- **Exercise requirements**
In the listing, copy the lines starting at the one containing "Είσοδος (85, 557)" and ending at the one containing "no media (600, 197)", replacing "screenshot" with "capture" and changing nothing else. Omit the pictures.

- **Material**
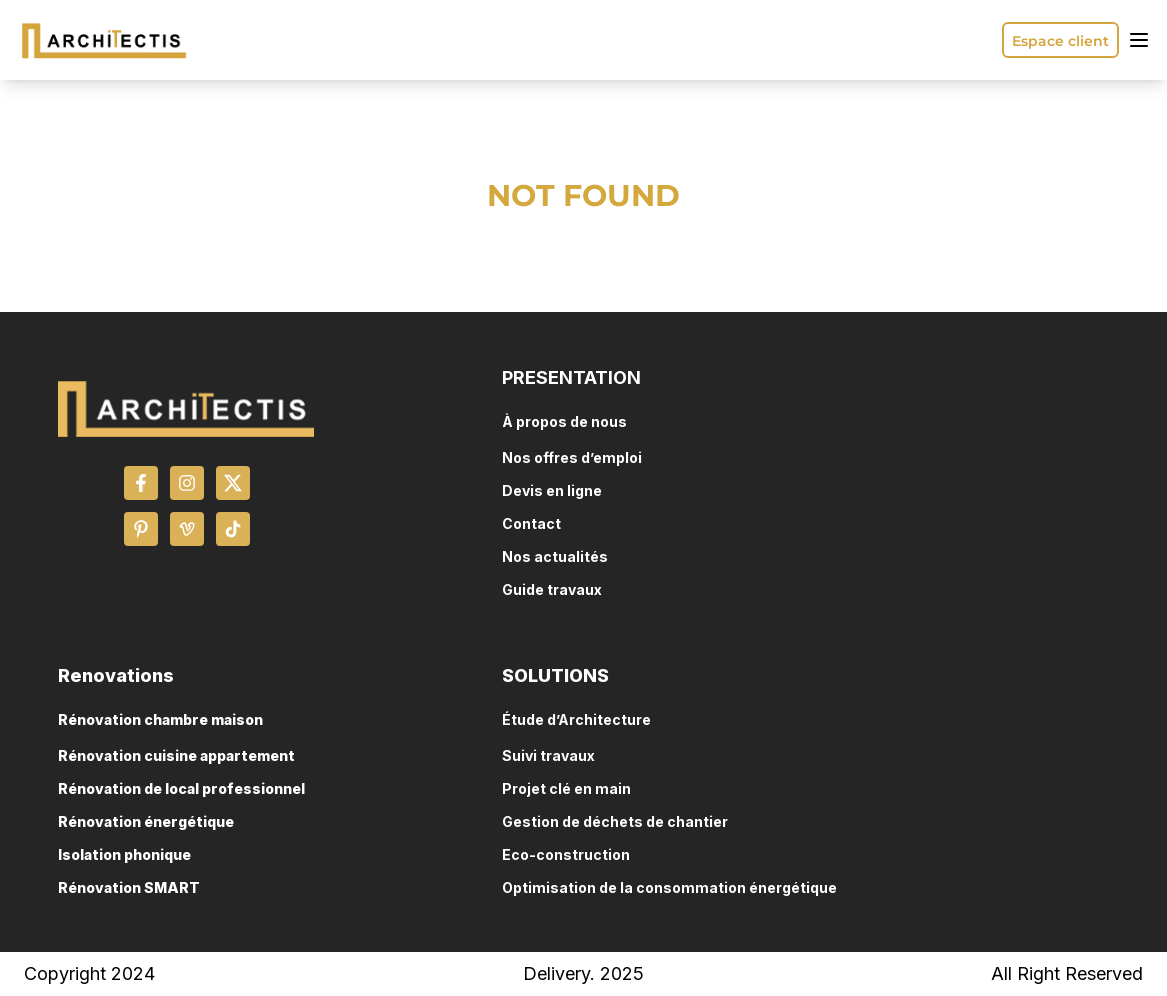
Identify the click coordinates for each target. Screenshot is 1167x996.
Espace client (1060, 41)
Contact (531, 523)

==

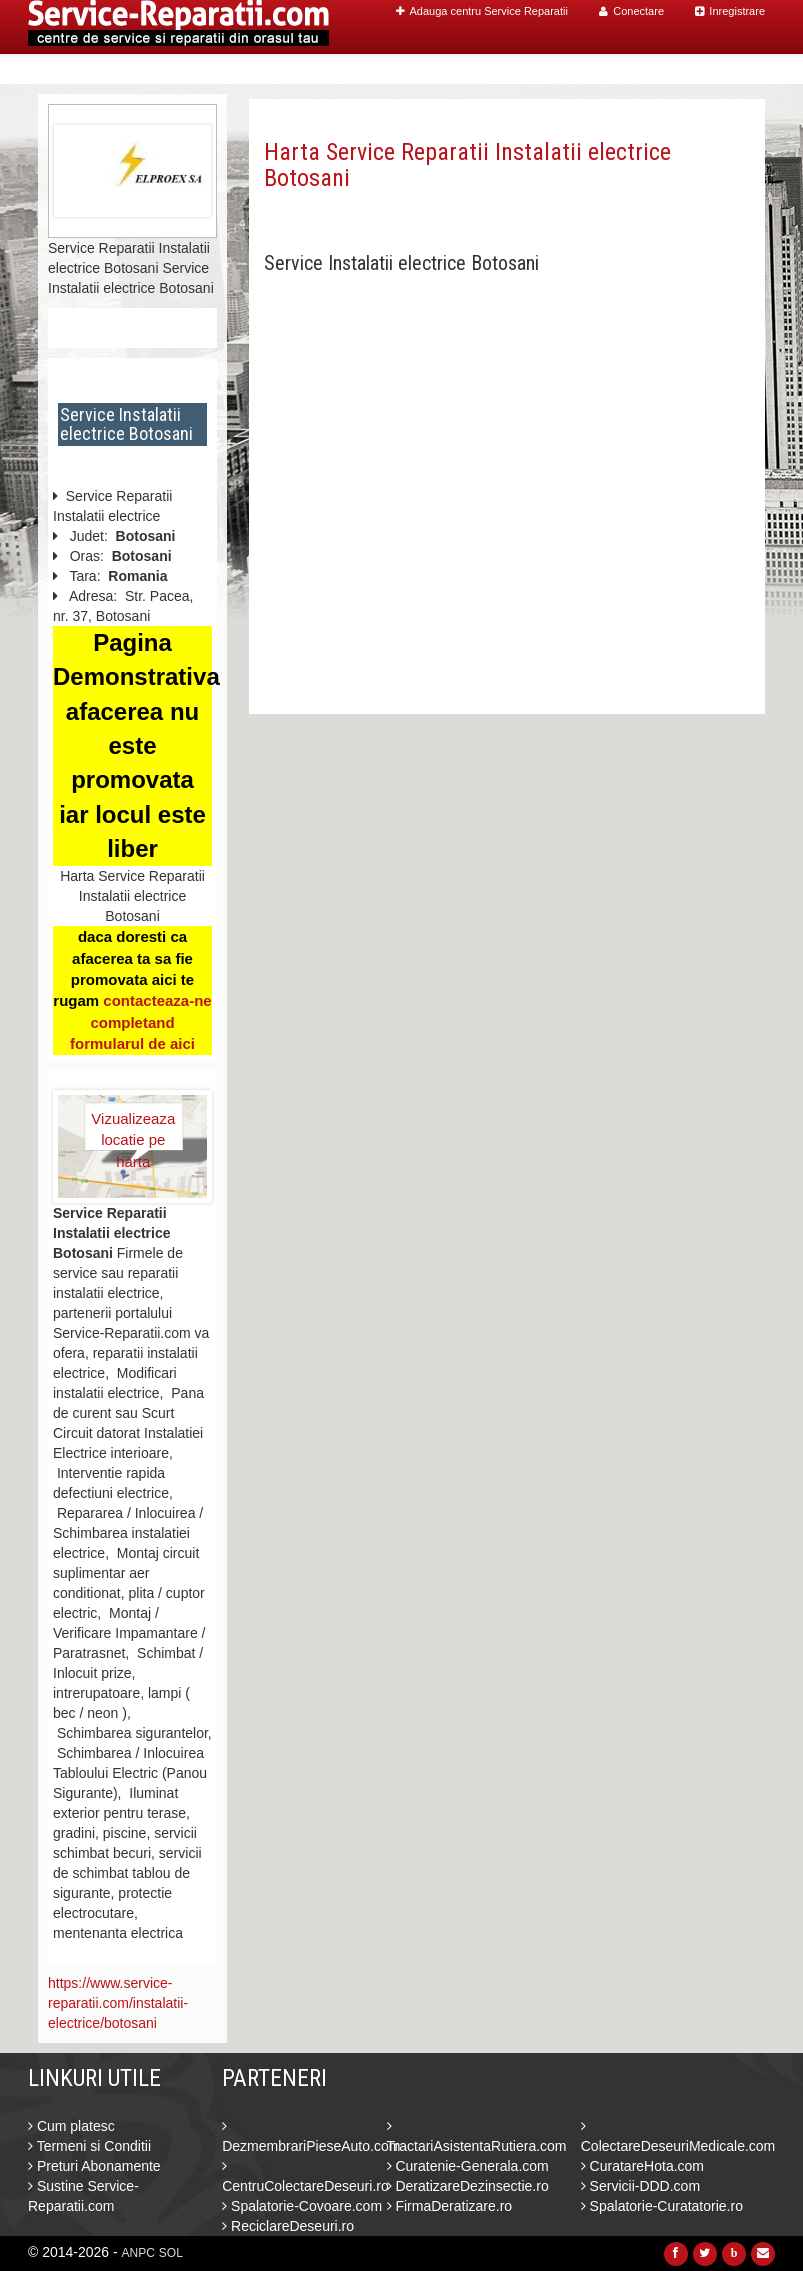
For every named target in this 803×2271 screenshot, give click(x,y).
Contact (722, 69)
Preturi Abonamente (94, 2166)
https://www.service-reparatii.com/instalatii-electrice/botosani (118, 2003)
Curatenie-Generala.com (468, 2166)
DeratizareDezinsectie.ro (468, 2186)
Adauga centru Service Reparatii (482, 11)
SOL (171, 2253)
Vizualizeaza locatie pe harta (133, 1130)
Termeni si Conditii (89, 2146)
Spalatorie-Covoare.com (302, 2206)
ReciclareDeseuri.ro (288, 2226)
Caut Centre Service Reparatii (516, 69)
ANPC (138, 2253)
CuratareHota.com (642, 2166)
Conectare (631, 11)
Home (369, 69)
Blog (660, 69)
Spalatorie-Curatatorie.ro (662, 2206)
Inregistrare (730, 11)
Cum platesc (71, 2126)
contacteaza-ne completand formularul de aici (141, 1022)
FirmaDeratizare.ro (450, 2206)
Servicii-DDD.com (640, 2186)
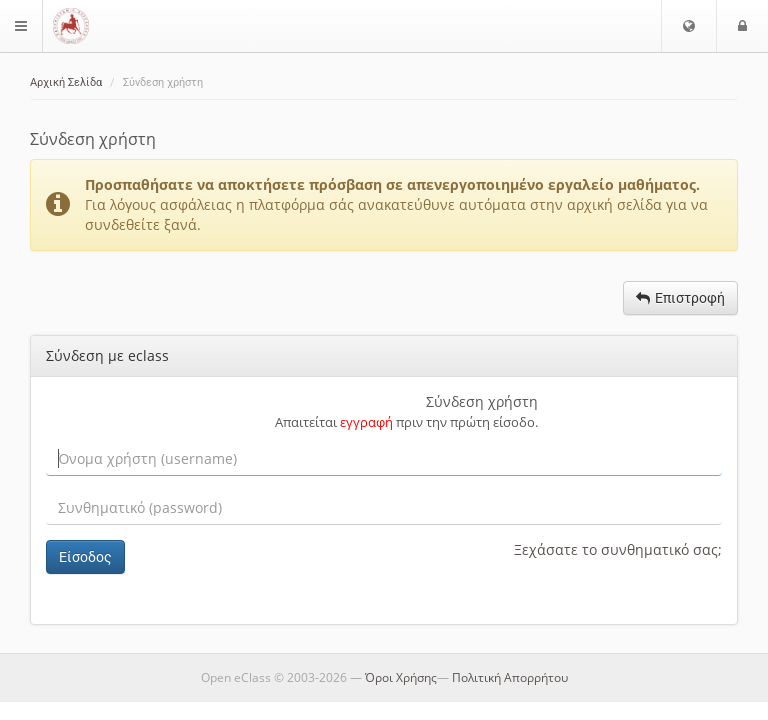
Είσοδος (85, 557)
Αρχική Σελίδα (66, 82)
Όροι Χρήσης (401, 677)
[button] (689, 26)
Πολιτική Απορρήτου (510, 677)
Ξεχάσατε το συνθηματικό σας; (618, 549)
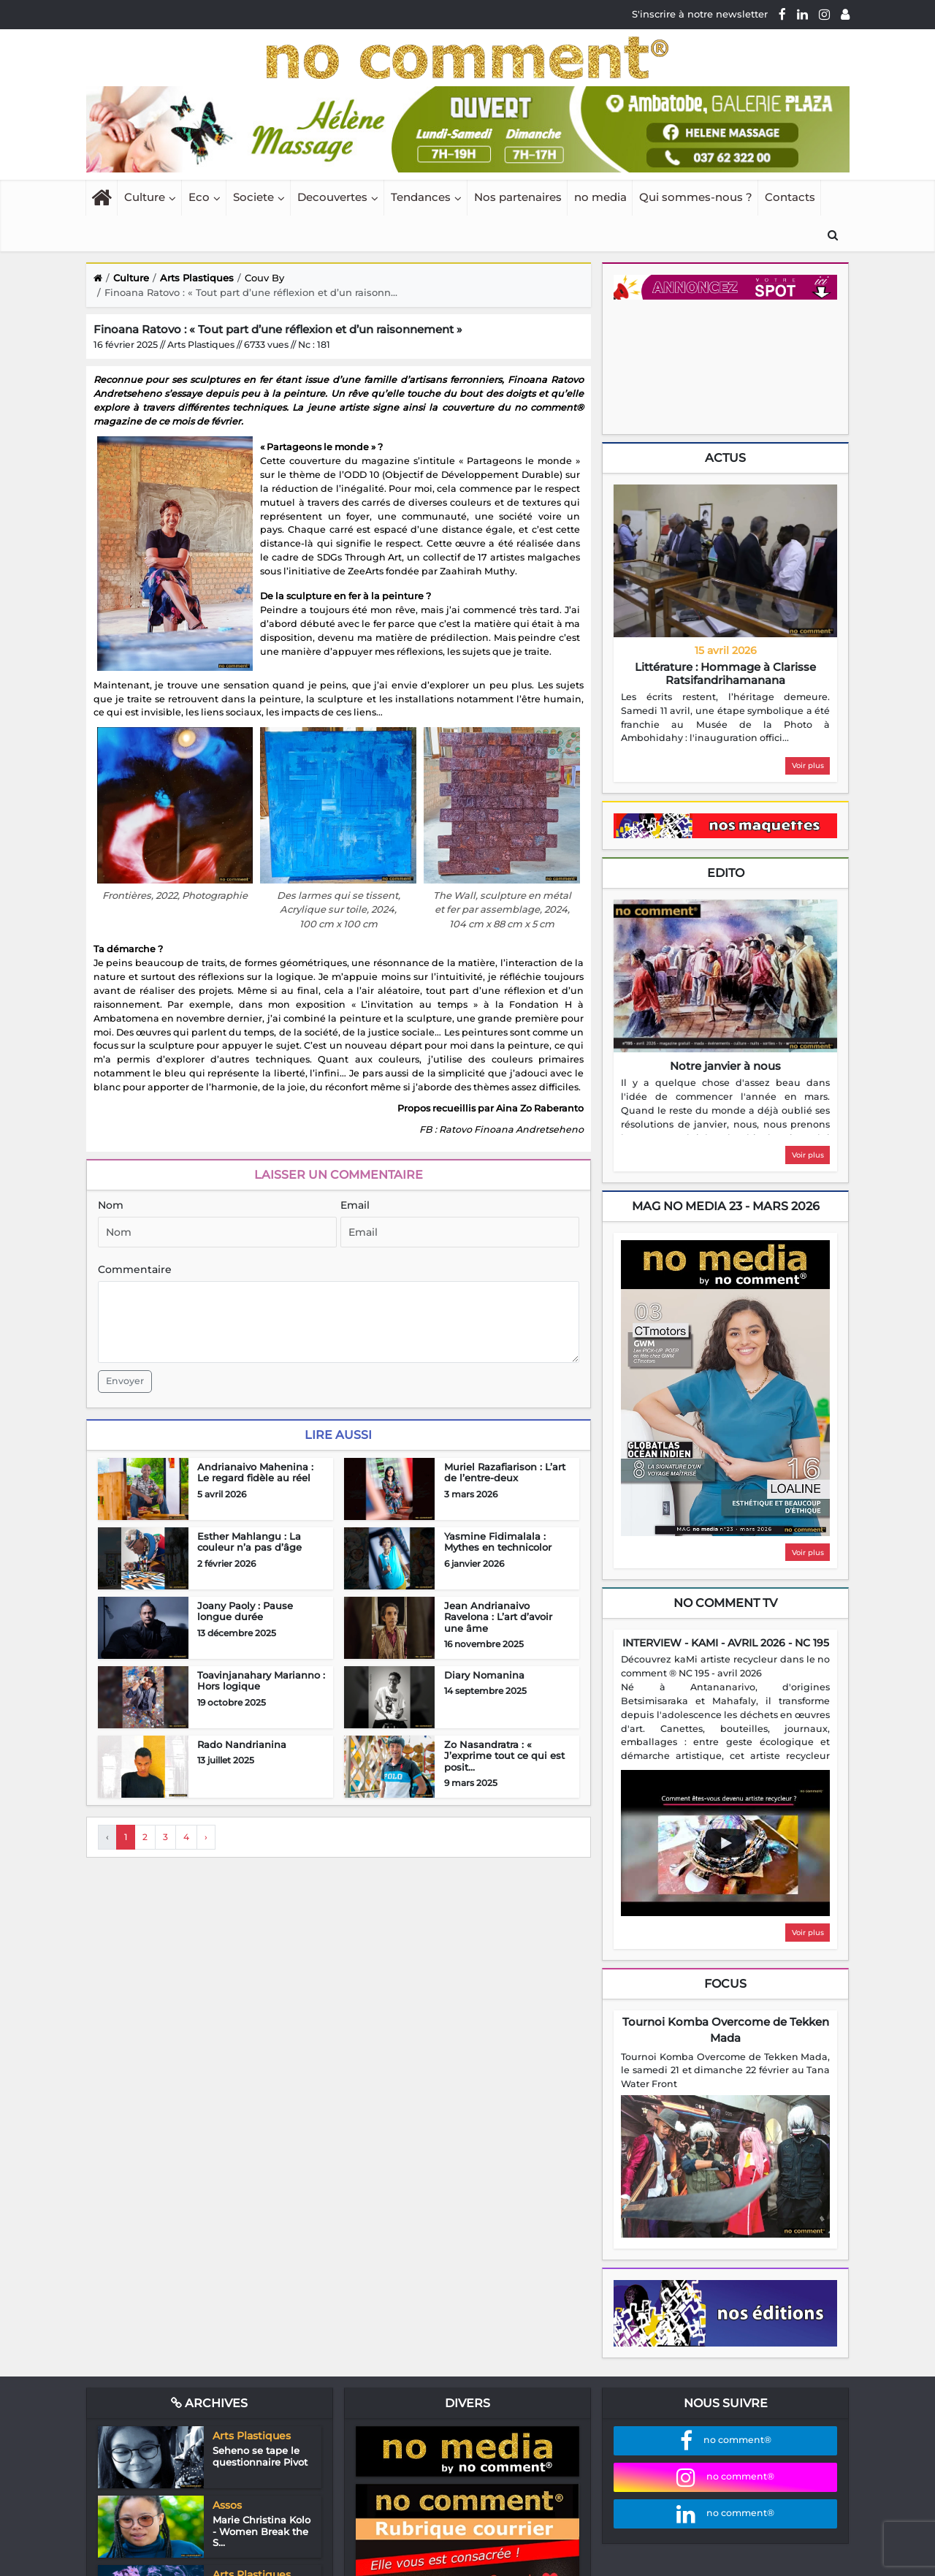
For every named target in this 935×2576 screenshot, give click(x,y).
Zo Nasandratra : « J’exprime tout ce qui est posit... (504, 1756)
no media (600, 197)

- **Correct result**
Είσοδος (85, 557)
Αρχική Σελίδα (66, 82)
Όροι Χρήσης (401, 677)
[button] (689, 26)
Πολιτική Απορρήτου (510, 677)
Ξεχάσατε το συνθηματικό σας; (618, 549)
For every named target in this 935×2576 capture, give click(x,y).
Zo Nasandratra : « J’exprime tout ce qui est posit... (504, 1756)
no media (600, 197)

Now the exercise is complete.